Since the turn of the millennium, tennis has been dominated by familiar names. As they age, greats aren’t clearly giving up
The US Open Final will be remembered for the victory of ageism and the defeat of its embedded implication of fading away. For if we pan the performance of Rafael Nadal, Roger Federer and Serena Williams, then it is clear that there is shelf life yet for star power in tennis and they still have endurance enough to last out the nerve-wracking uncertainties of competitive sport, own and dominate it even. Significantly, their standards have been emulated by the young as both Federer and Serena lost to learners who idolised them, the former in the quarter final to Grigor Dimitrov, lovingly called “Baby Federer” and the latter in the final to Bianca Andreescu, who has much of Serena’s bestial hunt and presence on the courts. Of course, fightback heroes don’t have as much glamour as the Grand Slam winner but Serena, who has reduced many a talent to a flash in the pan over the past decades and challenged medical issues, would be happy to have birthed somebody with equal power by being a spectacular inspiration. But it was Rafael Nadal who still stayed true king of the clay court. As an 18-year-old, who burst onto the international scene in 2005, tennis fans were already talking about him in hushed tones when the Spaniard from the island of Mallorca had what was to become one of the most dominant seasons on the clay courts around southern Europe. We say so because Nadal possibly owns all 10 of the topmost big seasons on clay courts. And 12 of the clay court Grand Slam tournaments at Paris’ Roland Garros. No other player has dominated a single tournament in the modern era as much as Nadal has at the French Open. But he scored a career Grand Slam ahead of his great friend and rival, Roger Federer, and after his stunning win at Flushing Meadows in New York City to claim his fourth US Open tennis title, he stands just one Grand Slam behind an ageing Federer at 19 titles.
Few eras in any individual sport in modern times have been dominated by so few.

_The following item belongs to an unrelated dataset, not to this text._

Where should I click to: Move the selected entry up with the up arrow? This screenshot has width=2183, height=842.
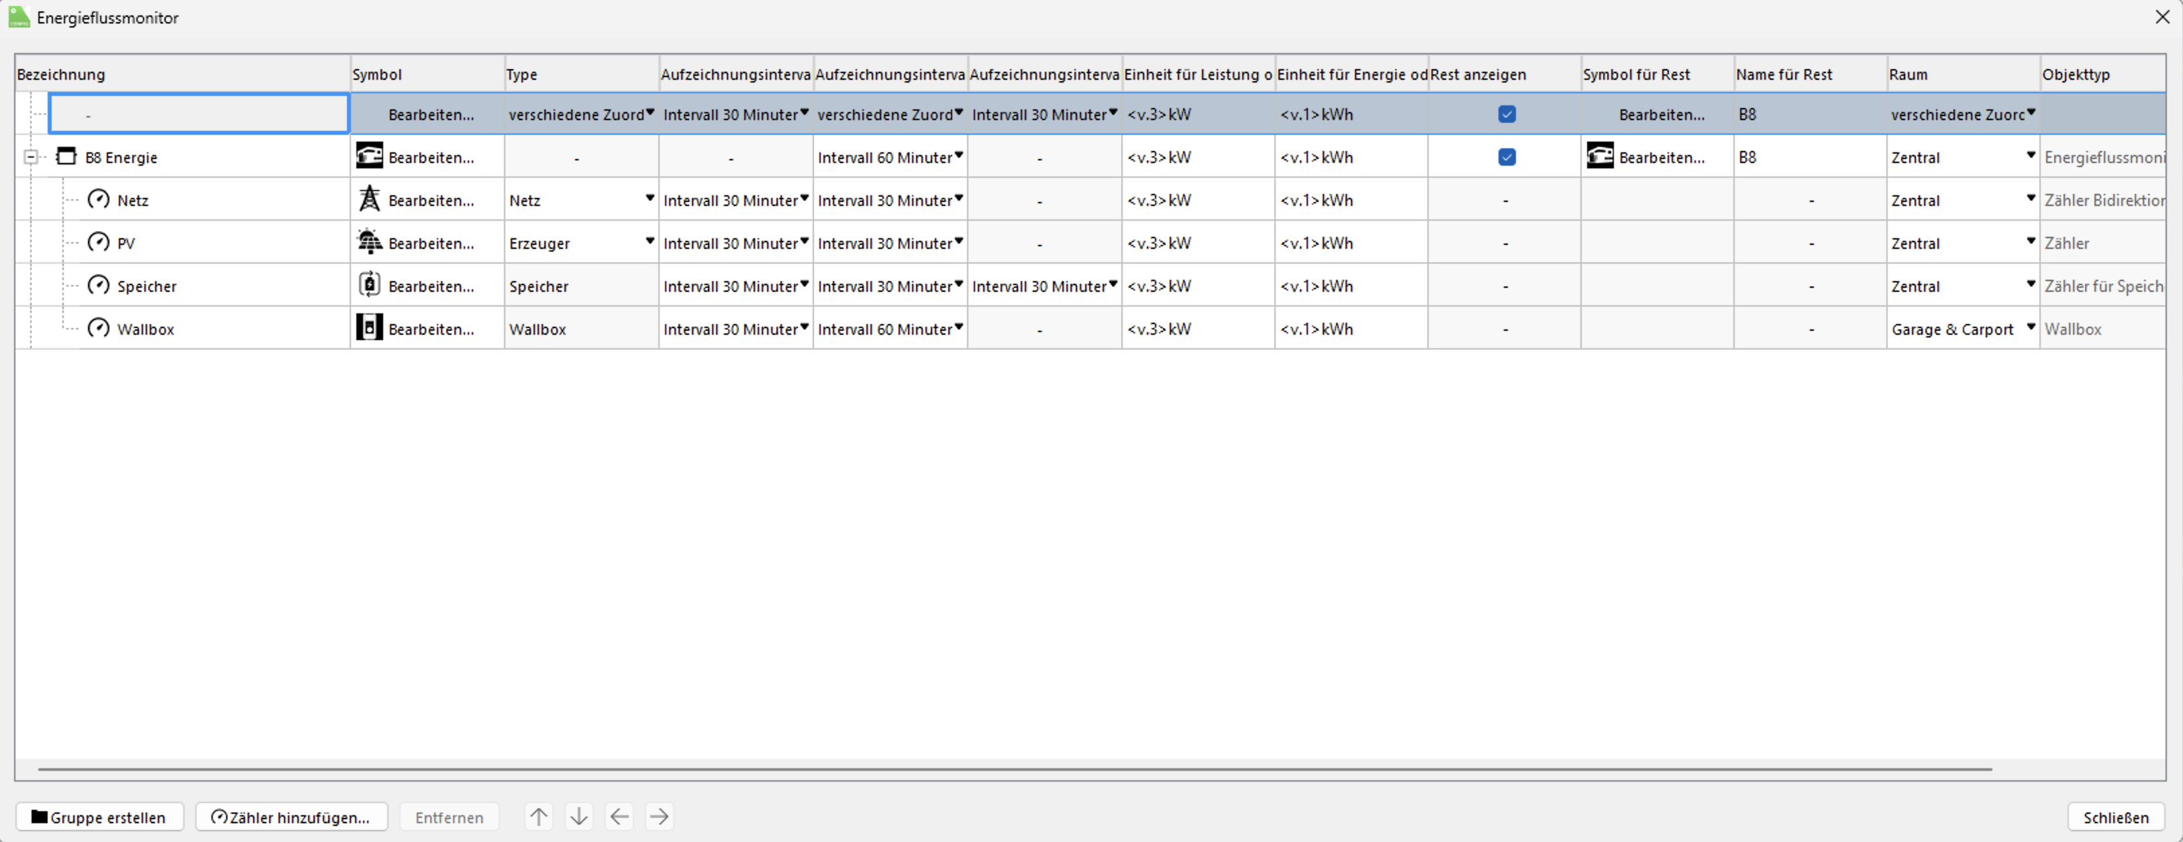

Alongside the Spaniard and the Swiss Federer is the Serbian player Novak Djokovic and until he was forced to withdraw, the Scotsman Andy Murray was a part of the foursome. It is not funny that the top three have won 55 Grand Slam tournaments between them, with Murray winning three more. But while Murray’s chronic pains have already forced him to pretty much leave the sport, the “Big Three” of men’s tennis are still chugging along, giving more evidence that modern training and recovery techniques can keep athletes at the top for longer periods of time than ever before. Serena has clearly outlasted her peers and is not giving up yet, ready to now fight her legacy. It is unlikely that another period of such dominance will ever be witnessed again in any sport, let alone the king of racquet sports.